The present invention relates to three-dimensional imaging. In particular, three-dimensional (3D) imaging uses data acquired in a different format than the display format, such as 3D imaging from data for a medical scan.
Volume rendering generates two-dimensional images from three-dimensional data volumes. Magnetic resonance imaging (MRI), computed tomography (CT) and ultrasound scanning use volume rendering for three-dimensional imaging. Data representing a volume, such as data representing a plurality of two-dimensional planes spaced within the volume or as data representing a plurality of different lines spaced within a volume, is obtained. The 3D representation is rendered from this data. Typically, software that is computationally expensive and time consuming implements volume rendering.
Ultrasound data formatted in a display Cartesian coordinate grid are volume rendered using graphic accelerators, such as graphic accelerators for general purpose personal computers. The data is interpolated or scan converted along a Cartesian coordinate 3D grid before volume rendering. Three-dimensional texturing using application programming interfaces, such as OpenGL or DirectX, is used to render the three-dimensional data set.

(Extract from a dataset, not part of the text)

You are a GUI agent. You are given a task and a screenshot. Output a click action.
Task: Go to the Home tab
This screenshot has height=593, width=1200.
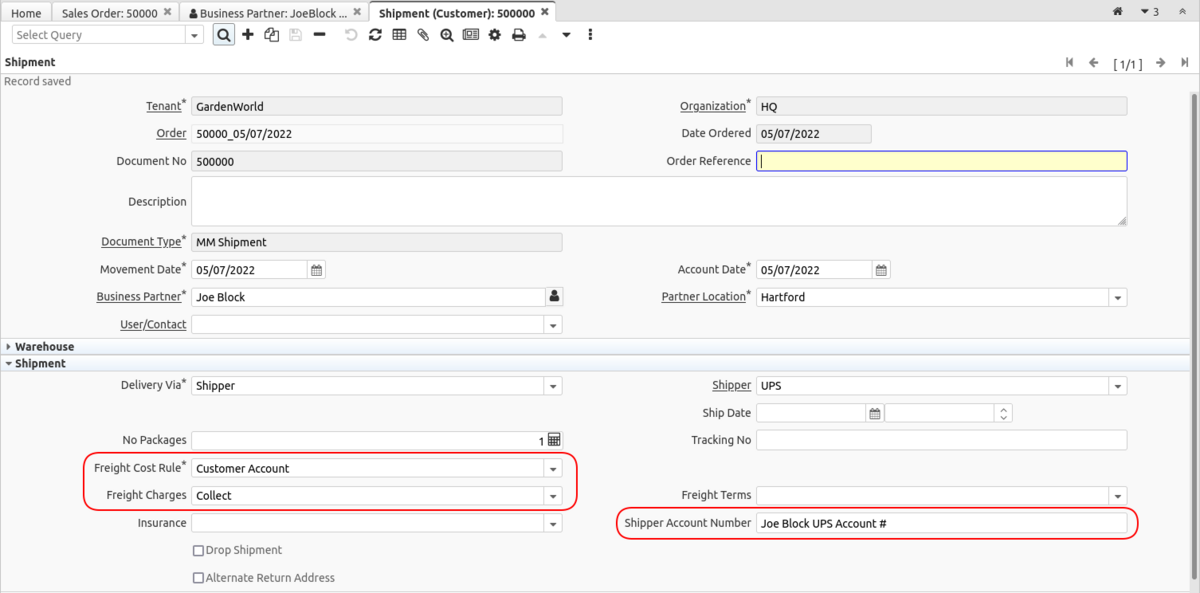(x=26, y=13)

U.S. Pat. No. 6,852,081 discloses volume rendering three-dimensional data sets in an acoustic or other non-Cartesian grid in real time using graphics accelerators. For example, commercially available graphic accelerators cards using 3D texturing may provide 256×256×128 8 bit volumes at 25 volumes per second or better for generating a display of 512×512 pixels using ultrasound data. By rendering from data at least in part in an acoustic grid, the amount of scan conversion processing is reduced or eliminated prior to the rendering. A processor provides texture coordinates and corresponding vertices for quadrilaterals or triangles defined in a Cartesian space to a graphics processing unit (GPU). The GPU identifies the appropriate texture data and renders the 3D representation.